DOL: SOFT LAUNCH KICKS IN

By Nicsa posted Dec 10, 2019

Today, the DOL fiduciary rule officially goes into partial effect.  This ends weeks of speculation as to whether the Department of Labor would again delay its implementation.

While the fiduciary rule itself has not been altered to date, the DOL has issued several transition exemptions in order to ease some of the burden associated with meeting the new requirements. The partial effect focuses on no-conflict behaviors and fiduciary acknowledgments, while full implementation—set to take place on January 1, 2018—will require compliance with the entirety of the regulation, including disclosure provisions.

Today marks the day that many will become newly considered fiduciary advisors and, facing the “soft launch” transition period between now and the end of the year, will have to make “diligent and good faith” efforts to comply with new standards.  Many BDs, RIAs, banks and insurance companies, faced with increased compliance burdens, have begun developing and instituting best practice policies and procedures, including training representatives on how to satisfy fiduciary duties.

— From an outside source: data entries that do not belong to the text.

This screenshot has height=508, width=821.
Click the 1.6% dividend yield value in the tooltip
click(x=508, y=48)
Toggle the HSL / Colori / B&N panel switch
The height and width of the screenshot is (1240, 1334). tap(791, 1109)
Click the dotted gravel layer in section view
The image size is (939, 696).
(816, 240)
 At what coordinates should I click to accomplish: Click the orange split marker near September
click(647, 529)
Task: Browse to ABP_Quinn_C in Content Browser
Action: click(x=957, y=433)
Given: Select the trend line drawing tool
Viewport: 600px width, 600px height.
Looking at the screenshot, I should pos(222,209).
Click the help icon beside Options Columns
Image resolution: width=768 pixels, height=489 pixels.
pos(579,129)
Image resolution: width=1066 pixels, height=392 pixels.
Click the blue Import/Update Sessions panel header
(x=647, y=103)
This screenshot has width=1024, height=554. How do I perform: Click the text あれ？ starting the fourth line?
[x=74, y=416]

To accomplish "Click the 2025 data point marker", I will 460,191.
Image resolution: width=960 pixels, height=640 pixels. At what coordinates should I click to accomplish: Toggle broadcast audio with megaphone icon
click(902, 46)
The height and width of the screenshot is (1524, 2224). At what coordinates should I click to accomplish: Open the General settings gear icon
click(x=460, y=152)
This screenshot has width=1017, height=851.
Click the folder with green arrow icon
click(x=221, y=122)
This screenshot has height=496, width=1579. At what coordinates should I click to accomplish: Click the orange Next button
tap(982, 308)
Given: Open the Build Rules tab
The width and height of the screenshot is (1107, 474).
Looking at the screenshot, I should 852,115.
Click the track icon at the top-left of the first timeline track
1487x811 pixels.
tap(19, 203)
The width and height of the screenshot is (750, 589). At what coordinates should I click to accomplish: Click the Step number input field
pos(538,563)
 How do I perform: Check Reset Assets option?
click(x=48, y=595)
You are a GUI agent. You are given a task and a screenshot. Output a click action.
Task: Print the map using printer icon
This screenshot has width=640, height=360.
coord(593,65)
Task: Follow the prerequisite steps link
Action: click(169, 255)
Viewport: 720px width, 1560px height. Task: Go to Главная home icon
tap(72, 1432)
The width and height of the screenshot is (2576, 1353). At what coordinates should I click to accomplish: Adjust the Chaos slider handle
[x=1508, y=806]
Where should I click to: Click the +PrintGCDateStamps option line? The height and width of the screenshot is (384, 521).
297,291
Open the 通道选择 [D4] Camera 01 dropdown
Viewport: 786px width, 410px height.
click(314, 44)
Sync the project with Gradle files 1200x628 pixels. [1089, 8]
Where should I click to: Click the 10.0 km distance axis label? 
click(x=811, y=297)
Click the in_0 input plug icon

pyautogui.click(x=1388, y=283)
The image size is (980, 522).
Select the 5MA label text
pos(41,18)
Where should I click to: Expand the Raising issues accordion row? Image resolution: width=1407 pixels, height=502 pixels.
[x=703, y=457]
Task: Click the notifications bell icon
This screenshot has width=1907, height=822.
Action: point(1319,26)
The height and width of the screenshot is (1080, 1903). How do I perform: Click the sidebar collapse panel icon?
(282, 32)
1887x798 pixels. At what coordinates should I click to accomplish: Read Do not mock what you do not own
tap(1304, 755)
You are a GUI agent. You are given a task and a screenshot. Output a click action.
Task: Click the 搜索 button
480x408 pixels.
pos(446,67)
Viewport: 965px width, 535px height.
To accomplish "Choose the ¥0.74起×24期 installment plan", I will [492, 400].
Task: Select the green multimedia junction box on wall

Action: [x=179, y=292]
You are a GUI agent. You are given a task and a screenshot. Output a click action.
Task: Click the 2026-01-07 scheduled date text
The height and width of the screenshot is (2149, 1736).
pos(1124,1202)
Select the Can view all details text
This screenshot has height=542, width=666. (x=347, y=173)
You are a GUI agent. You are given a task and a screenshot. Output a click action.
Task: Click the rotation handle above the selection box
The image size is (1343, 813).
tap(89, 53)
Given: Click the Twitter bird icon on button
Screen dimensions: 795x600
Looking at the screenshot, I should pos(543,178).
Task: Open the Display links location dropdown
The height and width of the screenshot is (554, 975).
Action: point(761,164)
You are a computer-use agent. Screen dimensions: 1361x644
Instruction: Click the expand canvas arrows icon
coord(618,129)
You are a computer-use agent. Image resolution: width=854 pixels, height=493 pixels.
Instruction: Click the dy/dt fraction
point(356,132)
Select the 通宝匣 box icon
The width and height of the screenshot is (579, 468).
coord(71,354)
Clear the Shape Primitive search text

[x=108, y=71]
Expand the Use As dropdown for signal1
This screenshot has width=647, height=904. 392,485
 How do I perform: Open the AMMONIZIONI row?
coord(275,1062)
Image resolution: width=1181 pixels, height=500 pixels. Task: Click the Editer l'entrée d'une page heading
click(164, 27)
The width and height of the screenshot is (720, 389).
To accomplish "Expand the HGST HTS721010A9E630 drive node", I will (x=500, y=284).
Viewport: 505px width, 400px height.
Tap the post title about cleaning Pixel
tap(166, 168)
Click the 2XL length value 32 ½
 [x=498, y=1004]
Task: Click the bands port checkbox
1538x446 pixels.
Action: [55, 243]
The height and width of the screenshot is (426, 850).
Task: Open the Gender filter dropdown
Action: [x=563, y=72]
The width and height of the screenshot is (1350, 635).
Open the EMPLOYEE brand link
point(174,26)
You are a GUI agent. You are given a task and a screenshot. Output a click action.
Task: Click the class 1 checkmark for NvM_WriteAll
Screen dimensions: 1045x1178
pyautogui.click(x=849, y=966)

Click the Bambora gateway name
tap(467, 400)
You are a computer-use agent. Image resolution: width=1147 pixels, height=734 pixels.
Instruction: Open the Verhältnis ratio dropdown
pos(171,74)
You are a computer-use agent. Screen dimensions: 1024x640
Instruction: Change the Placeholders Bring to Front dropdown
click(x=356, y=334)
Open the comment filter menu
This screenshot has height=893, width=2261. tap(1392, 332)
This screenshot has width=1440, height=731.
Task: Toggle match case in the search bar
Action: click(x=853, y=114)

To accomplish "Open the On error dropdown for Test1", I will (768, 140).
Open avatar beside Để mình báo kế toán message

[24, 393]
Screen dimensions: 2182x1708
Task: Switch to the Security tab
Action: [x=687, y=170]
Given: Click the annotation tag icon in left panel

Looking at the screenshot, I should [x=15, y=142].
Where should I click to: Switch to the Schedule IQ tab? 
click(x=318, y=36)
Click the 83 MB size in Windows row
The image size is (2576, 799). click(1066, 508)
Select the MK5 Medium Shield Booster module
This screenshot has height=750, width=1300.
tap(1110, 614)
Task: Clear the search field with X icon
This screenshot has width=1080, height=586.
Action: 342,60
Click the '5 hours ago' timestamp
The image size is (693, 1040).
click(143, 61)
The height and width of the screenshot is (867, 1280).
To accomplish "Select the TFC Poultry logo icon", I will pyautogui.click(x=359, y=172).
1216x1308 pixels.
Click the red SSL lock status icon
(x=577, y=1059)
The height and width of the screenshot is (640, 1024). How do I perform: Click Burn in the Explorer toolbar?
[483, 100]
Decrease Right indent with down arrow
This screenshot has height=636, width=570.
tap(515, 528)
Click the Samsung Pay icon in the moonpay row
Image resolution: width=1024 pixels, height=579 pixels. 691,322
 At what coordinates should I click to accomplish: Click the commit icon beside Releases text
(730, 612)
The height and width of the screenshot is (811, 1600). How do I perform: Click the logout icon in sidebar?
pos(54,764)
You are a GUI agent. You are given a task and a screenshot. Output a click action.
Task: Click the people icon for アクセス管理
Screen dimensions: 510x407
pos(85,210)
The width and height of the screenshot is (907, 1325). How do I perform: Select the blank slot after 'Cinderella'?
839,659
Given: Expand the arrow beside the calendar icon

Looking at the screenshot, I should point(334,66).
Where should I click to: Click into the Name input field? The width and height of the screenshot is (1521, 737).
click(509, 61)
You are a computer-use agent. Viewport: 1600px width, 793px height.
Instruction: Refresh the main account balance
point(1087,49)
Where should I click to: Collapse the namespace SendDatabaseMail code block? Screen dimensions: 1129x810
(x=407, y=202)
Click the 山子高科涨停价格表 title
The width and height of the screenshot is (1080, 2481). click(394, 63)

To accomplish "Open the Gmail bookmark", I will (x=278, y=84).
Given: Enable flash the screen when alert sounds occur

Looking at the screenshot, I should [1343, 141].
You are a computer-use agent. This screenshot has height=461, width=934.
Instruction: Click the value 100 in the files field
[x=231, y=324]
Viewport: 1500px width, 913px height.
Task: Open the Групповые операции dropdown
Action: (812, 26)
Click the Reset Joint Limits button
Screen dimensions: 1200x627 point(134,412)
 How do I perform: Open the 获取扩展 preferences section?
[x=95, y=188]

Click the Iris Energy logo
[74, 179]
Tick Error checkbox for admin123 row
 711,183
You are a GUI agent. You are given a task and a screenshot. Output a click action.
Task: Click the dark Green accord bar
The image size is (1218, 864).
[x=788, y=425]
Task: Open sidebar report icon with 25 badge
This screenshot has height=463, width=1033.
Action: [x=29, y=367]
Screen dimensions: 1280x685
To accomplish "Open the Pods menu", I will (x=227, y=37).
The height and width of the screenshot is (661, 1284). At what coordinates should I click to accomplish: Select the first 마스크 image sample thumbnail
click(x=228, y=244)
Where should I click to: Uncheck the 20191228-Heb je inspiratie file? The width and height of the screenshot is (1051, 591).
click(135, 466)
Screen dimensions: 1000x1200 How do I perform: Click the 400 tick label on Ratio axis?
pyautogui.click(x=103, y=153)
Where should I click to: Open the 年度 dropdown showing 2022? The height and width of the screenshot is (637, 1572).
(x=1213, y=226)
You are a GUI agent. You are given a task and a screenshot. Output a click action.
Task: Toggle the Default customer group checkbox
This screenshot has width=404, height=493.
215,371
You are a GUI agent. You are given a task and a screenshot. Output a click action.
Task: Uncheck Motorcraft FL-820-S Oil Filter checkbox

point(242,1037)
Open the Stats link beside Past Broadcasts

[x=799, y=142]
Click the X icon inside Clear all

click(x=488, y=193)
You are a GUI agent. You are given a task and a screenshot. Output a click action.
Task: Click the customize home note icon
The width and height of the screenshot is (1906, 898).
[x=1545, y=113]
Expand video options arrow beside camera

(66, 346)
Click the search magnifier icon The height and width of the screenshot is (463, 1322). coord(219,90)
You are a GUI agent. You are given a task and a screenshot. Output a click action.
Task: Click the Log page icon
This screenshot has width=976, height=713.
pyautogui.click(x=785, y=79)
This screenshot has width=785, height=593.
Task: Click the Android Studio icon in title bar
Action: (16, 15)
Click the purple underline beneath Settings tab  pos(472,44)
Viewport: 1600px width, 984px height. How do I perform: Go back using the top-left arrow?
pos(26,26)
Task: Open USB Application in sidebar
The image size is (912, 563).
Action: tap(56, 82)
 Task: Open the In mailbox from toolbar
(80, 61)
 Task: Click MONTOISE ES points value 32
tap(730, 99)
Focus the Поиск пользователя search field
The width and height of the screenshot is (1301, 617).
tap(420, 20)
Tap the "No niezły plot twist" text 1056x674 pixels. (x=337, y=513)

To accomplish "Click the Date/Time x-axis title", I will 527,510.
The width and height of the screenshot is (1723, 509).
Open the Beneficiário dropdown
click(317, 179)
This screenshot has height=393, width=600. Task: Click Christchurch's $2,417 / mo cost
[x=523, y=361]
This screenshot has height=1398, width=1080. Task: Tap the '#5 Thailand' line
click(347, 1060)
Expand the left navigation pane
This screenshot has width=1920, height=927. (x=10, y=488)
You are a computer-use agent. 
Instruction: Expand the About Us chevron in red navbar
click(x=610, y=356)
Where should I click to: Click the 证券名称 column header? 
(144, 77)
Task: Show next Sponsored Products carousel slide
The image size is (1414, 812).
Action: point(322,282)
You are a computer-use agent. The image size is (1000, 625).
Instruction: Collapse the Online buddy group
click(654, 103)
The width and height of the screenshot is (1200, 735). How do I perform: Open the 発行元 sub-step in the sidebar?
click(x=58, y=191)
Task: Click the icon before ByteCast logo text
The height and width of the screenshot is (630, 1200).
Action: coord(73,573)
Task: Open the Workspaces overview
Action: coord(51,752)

Many financial institutions have re-evaluated pricing and compensation models and have developed new share classes.

Many questions remain about the impact of the DOL rule:  Will there be a new proposal, an extension, or a modification before the January 1 final implementation date?  Will the thousands of new T shares registered with the SEC become effective?  Will spending on “regtech” (technology enhancements put in place to comply with regulations) continue to rise?

At our last national NICSA event in February, the DOL fiduciary rule was a central theme and dominated mind share during much of the conference.  It was clear that dedication and passion were driving best practice development.  As we look toward the end result, asset managers and professional service providers alike are clearly pointed toward enhancing efficiencies for investors.